We’re still trying to sort out what happened at AIG in the prelude to, and the aftermath of the federal bailout in 2008. Sources report to us that in the run up to the meltdown, Kathleen Chagnon, then-AIG Deputy General Counsel and Chief Compliance Officer, was in charge. Chagnon was reportedly a close friend of General Counsel Anastasia Kelly before arriving, and she was on good terms with the Independent Monitor, James Cole, after she settled in. Cole, of course, was in place at AIG to report to the SEC as part of a settlement of a lawsuit against the former AIG CEO for fraud. A major part of his job was to keep Kelly, Chagnon and later Folsom, honest.

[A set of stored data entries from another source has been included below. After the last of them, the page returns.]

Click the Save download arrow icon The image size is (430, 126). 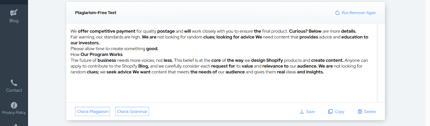302,111
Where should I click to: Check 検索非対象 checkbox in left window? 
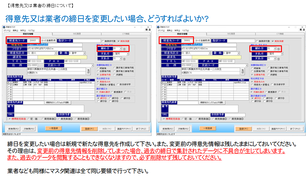point(103,41)

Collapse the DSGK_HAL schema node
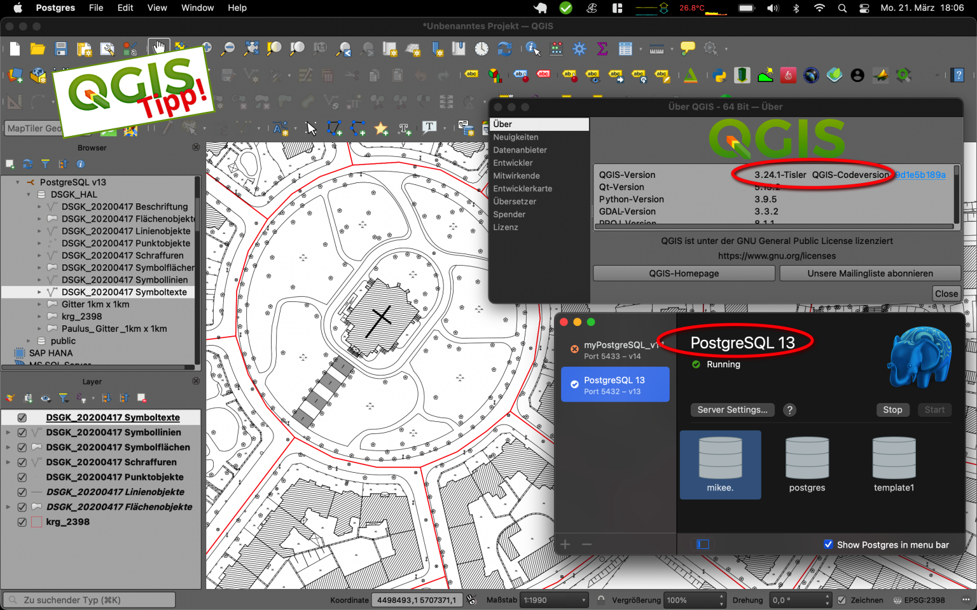tap(29, 195)
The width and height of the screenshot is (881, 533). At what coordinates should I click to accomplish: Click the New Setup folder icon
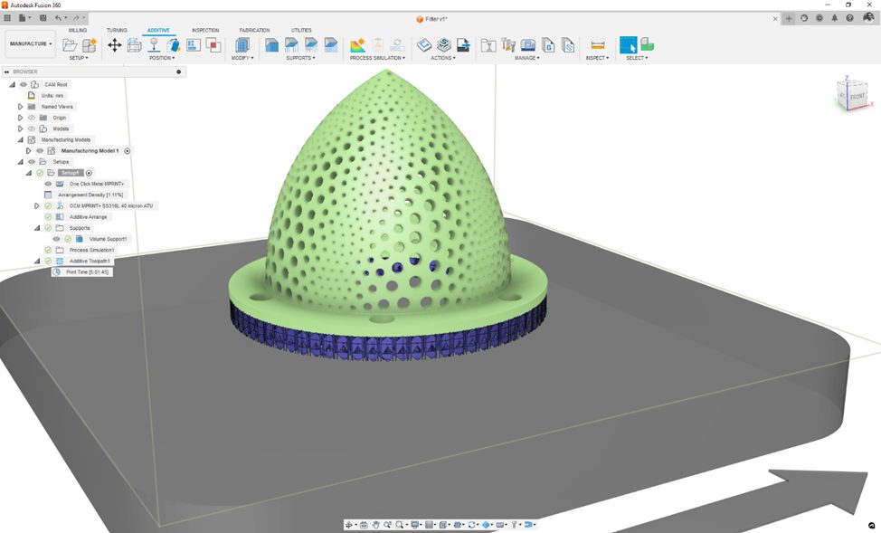click(x=70, y=44)
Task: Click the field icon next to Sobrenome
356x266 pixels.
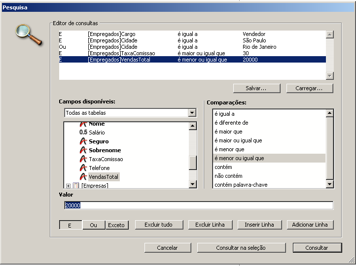Action: coord(83,150)
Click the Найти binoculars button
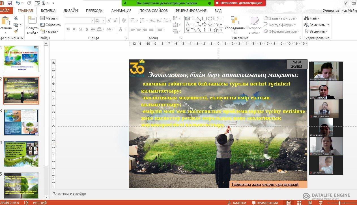357x205 pixels. click(x=312, y=18)
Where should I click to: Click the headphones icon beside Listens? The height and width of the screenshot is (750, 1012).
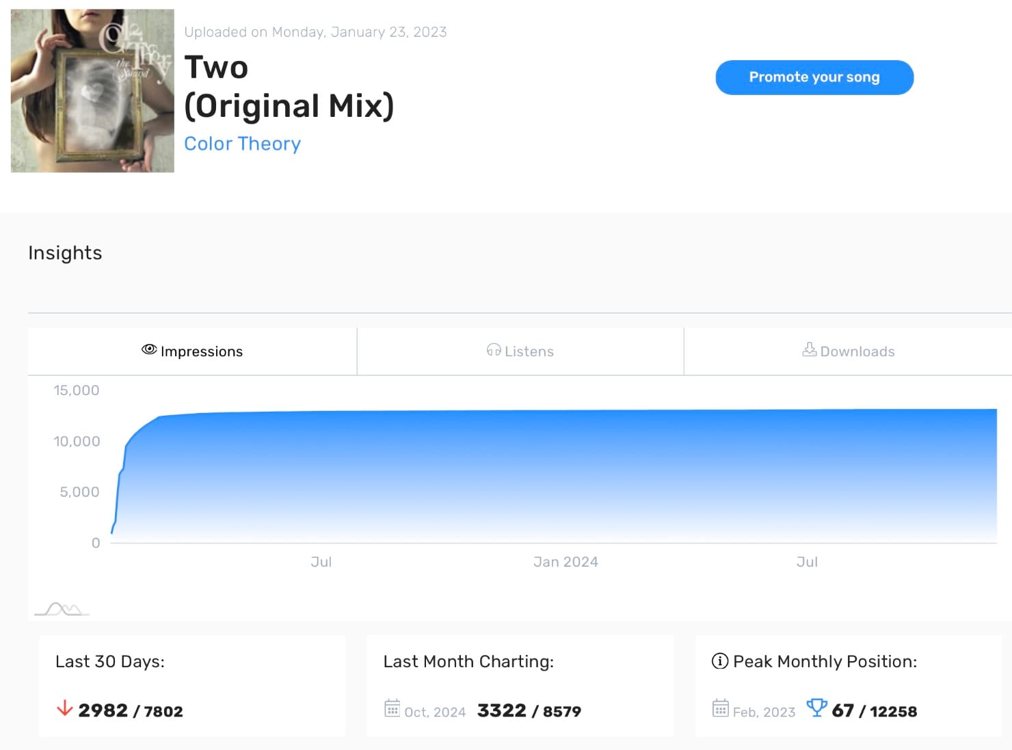pyautogui.click(x=493, y=350)
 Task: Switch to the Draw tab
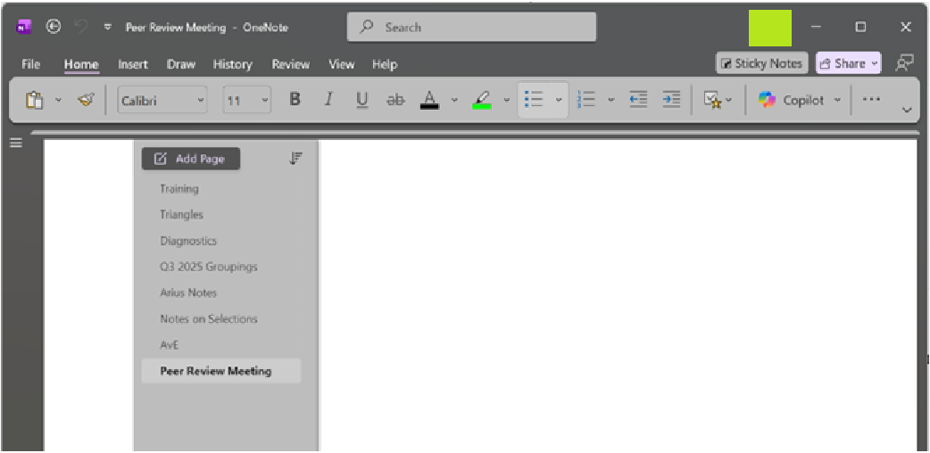tap(181, 64)
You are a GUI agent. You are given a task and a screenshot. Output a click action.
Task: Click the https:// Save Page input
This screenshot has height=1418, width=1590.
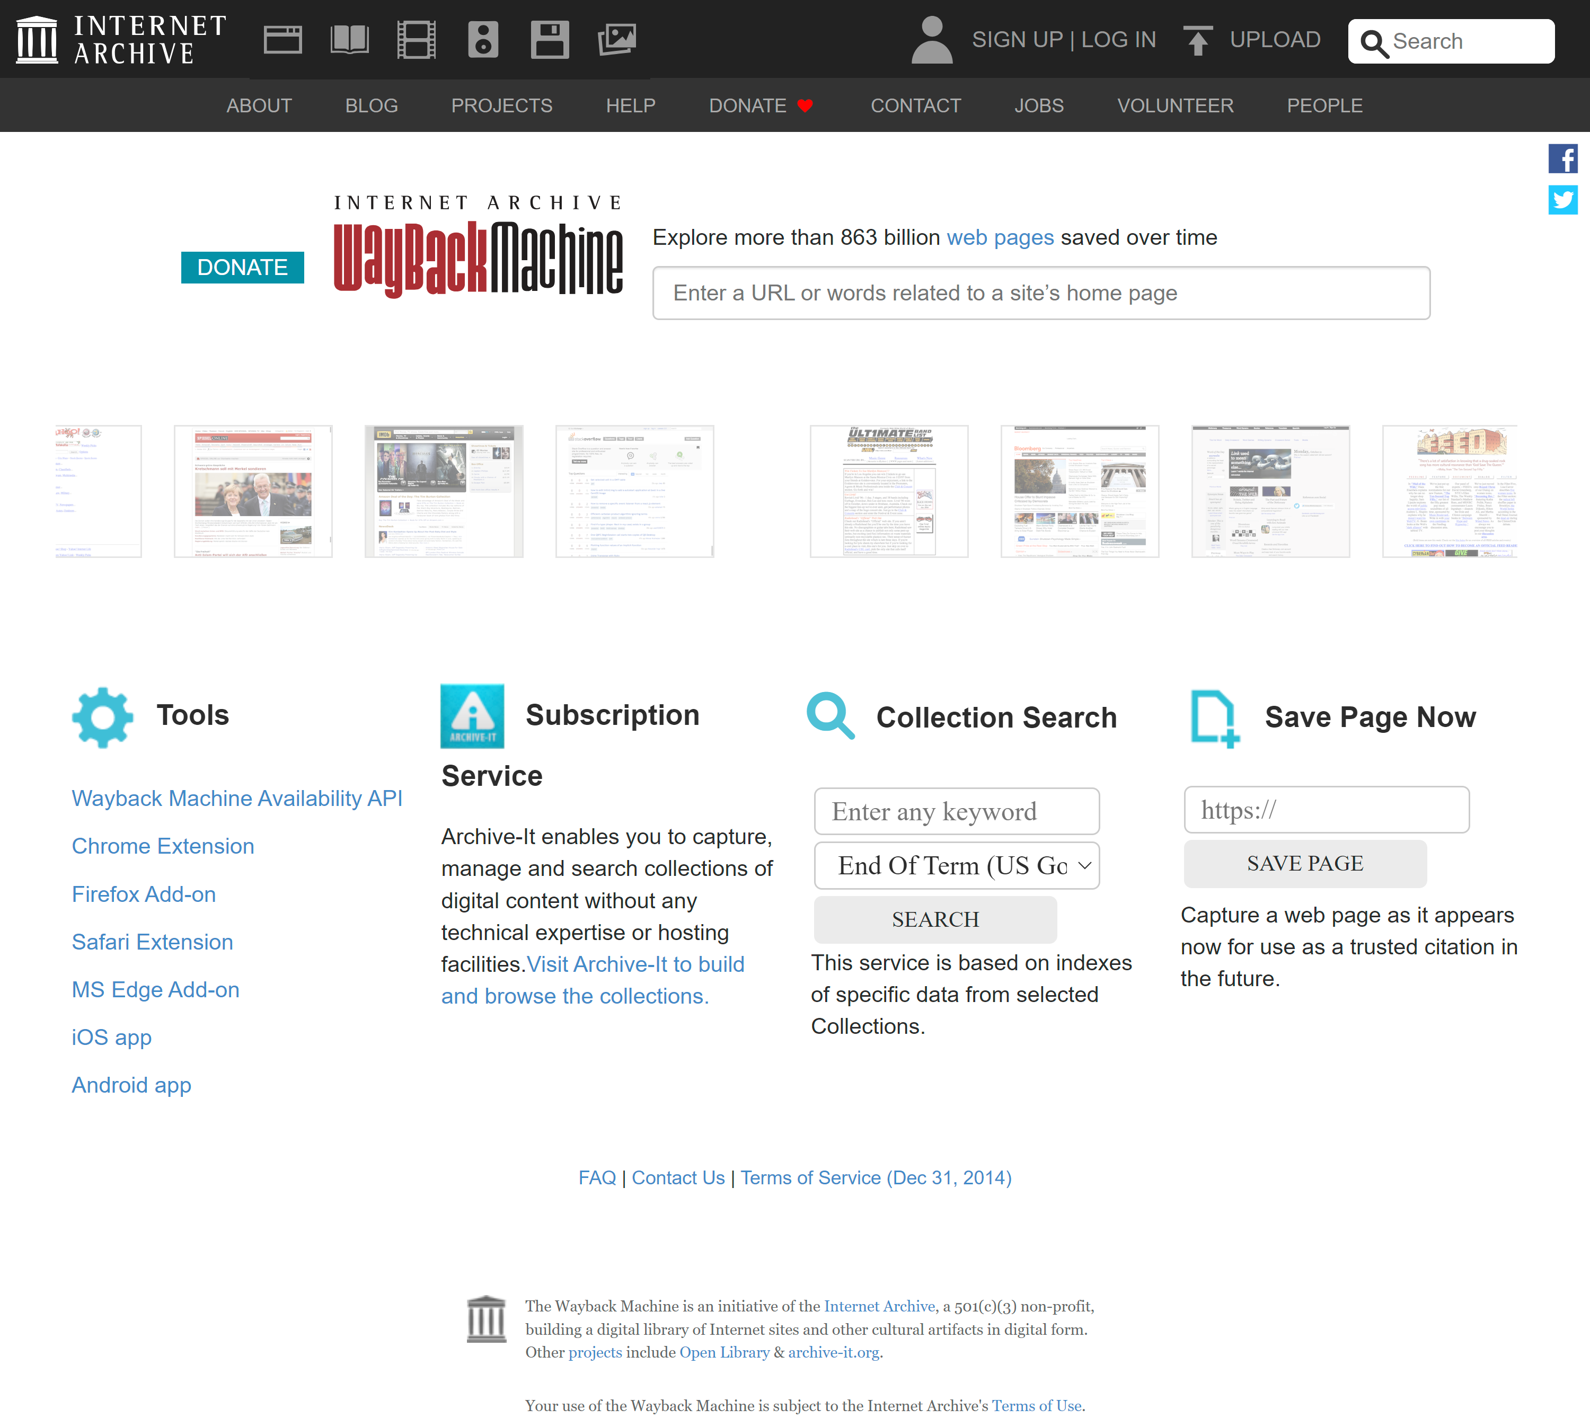pyautogui.click(x=1327, y=810)
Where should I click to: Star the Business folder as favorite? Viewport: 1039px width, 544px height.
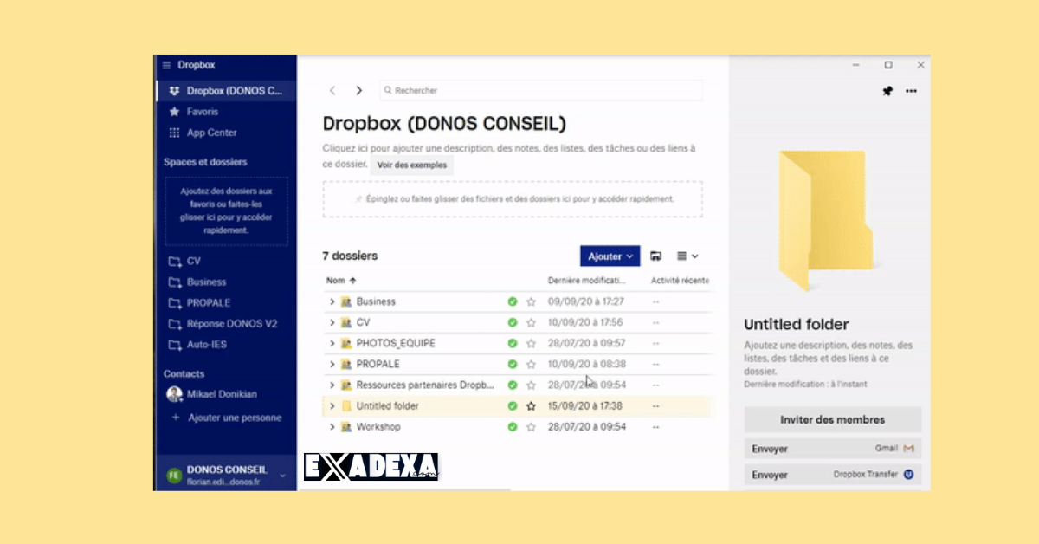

Before turning up at AIG, Chagnon had enjoyed a jumpy career. At 49, she’s a veteran of Hogan & Hartson, The Saint Paul Companies, Constellation Energy, Saul Ewing, LLP., DLA Piper, AIG, and now Remedi Senior Care. She resigned under a cloud from AIG after a series of complaints in July 2008, just as the Financial Products debacle began to unravel.
In the wake of the Chagnon regime, Suzanne Folsom, on the lam from the World Bank, took over and terminated about half of the AIG Compliance Office staff in October 2008 for reasons we do not fully understand. With Kelly’s blessing, and unimpeded by Independent Monitor Cole, Folsom blithely dismissed AIG’s anti-money laundering officer, risk management officer, foreign-corrupt practices officer, global compliance trainer and shared services officer. In their place, consultants who were well-connected to Kelly and Folsom arrived. One salient example is Sara Brown Meeham, who took up residence in an AIG office on a regular basis. Meeham was a consultant working for Levick Communications, where Kelly has served on the Advisory Board. She didn’t actually deal with compliance; she’s a PR specialist, according to Levick.
That may be what’s ailing AIG with these people running the show. They think that good PR is an adequate substitute for real compliance with regulation. And as it turned out, once Kelly and Folsom collected their ample severance packages, even the best corporate hack/flack in the world couldn’t have made AIG look good.